Un élément important de cet « espace de liberté, de sécurité et de justice », le transfert général des données personnelles est en train d’aboutir.
Un rapport interne écrit conjointement par des négociateurs appartenant au ministère de la Justice et au Département de la sécurité intérieure côté américain et par le Coreper, un groupe de représentants permanents, en ce qui concerne l’Union européenne, annonce un accord en ce sens pour début 2009.
Les négociateurs se sont déjà mis d’accord sur 12 points principaux. En fait, il s’agit de remettre en permanence aux autorités américaines une série d’informations privées telles que le numéro de la carte de crédit, les détails des comptes bancaires, les investissements réalisés, les itinéraires de voyage ou les connexions internet, ainsi que des informations liées à la personne comme la race, les opinions politiques, les mœurs, la religion…
Les Américains inscrivent leurs exigences dans le contexte économique. L’enjeu n’est pas de pouvoir transmettre ces données aux autorités administratives, ce qui est déjà largement réalisé, mais de pouvoir légalement les remettre au secteur privé. Il s’agit de supprimer tout obstacle légal à la diffusion des informations et de garantir des coûts les plus bas possibles. Il faut avant tout assurer la rentabilité du marché.

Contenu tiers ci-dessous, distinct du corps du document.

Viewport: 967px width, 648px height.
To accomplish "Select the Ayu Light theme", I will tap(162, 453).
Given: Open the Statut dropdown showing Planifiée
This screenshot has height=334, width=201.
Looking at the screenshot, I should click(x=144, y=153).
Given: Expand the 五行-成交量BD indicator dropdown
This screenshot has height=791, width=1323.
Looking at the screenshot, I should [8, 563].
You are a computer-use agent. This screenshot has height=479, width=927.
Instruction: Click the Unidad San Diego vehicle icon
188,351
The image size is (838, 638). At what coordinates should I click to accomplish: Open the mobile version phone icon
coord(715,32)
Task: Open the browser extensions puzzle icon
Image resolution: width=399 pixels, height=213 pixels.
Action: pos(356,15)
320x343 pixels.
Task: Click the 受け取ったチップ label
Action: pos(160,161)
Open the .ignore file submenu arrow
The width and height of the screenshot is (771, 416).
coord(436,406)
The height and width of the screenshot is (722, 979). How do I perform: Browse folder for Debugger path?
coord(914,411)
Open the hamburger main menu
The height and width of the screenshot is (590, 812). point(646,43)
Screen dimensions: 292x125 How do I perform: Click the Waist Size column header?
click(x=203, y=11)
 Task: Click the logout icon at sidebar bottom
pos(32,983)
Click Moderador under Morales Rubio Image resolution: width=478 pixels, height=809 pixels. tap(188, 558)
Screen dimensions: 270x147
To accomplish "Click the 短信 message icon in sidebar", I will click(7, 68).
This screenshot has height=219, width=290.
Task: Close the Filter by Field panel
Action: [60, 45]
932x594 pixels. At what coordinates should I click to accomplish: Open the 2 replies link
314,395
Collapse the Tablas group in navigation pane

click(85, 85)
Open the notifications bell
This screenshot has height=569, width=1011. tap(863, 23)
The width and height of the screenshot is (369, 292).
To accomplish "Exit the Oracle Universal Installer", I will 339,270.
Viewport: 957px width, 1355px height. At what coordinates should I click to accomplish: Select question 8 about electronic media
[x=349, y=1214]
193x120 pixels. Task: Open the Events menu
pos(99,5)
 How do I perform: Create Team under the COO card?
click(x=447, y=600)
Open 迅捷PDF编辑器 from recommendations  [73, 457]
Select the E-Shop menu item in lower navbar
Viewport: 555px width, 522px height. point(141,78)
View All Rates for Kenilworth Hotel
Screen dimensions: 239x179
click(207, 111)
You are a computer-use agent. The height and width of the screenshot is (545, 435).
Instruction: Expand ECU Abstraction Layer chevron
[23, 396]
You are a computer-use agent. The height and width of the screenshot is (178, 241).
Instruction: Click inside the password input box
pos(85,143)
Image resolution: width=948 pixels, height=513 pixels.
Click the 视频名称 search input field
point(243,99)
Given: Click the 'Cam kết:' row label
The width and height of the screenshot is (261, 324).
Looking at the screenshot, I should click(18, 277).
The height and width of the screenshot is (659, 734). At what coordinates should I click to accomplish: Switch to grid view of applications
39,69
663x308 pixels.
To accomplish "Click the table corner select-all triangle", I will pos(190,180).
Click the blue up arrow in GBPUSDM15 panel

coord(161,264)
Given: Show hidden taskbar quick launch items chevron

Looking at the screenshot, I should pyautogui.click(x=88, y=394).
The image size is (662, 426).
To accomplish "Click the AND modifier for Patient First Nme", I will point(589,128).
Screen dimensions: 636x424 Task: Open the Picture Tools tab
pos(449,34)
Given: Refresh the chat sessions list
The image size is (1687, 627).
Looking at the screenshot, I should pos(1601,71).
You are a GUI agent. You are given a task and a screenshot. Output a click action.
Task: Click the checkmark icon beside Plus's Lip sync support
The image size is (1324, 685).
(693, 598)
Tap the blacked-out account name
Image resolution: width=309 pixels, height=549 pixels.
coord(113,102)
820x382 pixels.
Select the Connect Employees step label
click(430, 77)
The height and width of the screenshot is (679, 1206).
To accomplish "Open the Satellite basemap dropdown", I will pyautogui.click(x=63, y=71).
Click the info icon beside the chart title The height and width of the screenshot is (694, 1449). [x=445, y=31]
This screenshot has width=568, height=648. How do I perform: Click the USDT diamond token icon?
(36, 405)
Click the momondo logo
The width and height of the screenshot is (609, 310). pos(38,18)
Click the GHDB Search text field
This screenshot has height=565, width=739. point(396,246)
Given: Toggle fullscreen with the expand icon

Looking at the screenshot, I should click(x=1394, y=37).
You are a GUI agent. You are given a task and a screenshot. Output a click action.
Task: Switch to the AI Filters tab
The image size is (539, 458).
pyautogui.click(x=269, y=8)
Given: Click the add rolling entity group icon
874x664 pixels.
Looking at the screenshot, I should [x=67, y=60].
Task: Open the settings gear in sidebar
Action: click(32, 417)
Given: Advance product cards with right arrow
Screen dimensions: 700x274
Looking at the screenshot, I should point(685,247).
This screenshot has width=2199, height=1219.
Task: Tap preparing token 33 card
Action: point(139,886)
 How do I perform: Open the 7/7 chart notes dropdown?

Les négociateurs européens ont abandonné leur propre légalité en ce qui concerne la nécessité d’un contrôle indépendant et ont accepté les critères américains. Ils admettent que le pouvoir exécutif se surveille lui-même en considérant que le système de contrôle interne du gouvernement américain offrait des garanties suffisantes. Ils ont accepté que les données concernant la « race », la religion, les opinions politiques, la santé, la vie sexuelle, soient utilisées par un gouvernement à condition « que les lois domestiques fournissent des protections appropriées ». Chaque gouvernement pourrait décider lui-même s’il respecte ou non cette obligation.
Le processus qui conduit à l’installation d’un grand marché transatlantique est l’inverse de celui de la construction de l’Union européenne. Le marché commun européen est d’abord une structure économique basée sur la libéralisation des échanges de marchandises.
Le grand marché transatlantique s’appuie sur la primauté du droit américain. Il est d’abord une construction politique, même la création d’une Assemblée transatlantique est évoquée. L’exercice de la souveraineté des autorités étasuniennes sur les populations européennes et la légitimation de ce pouvoir par l’Union sont les conditions de la mise en place de nouveaux rapports de propriété et d’échange : transformer les données personnelles en marchandises et libérer ce grand marché de toute entrave.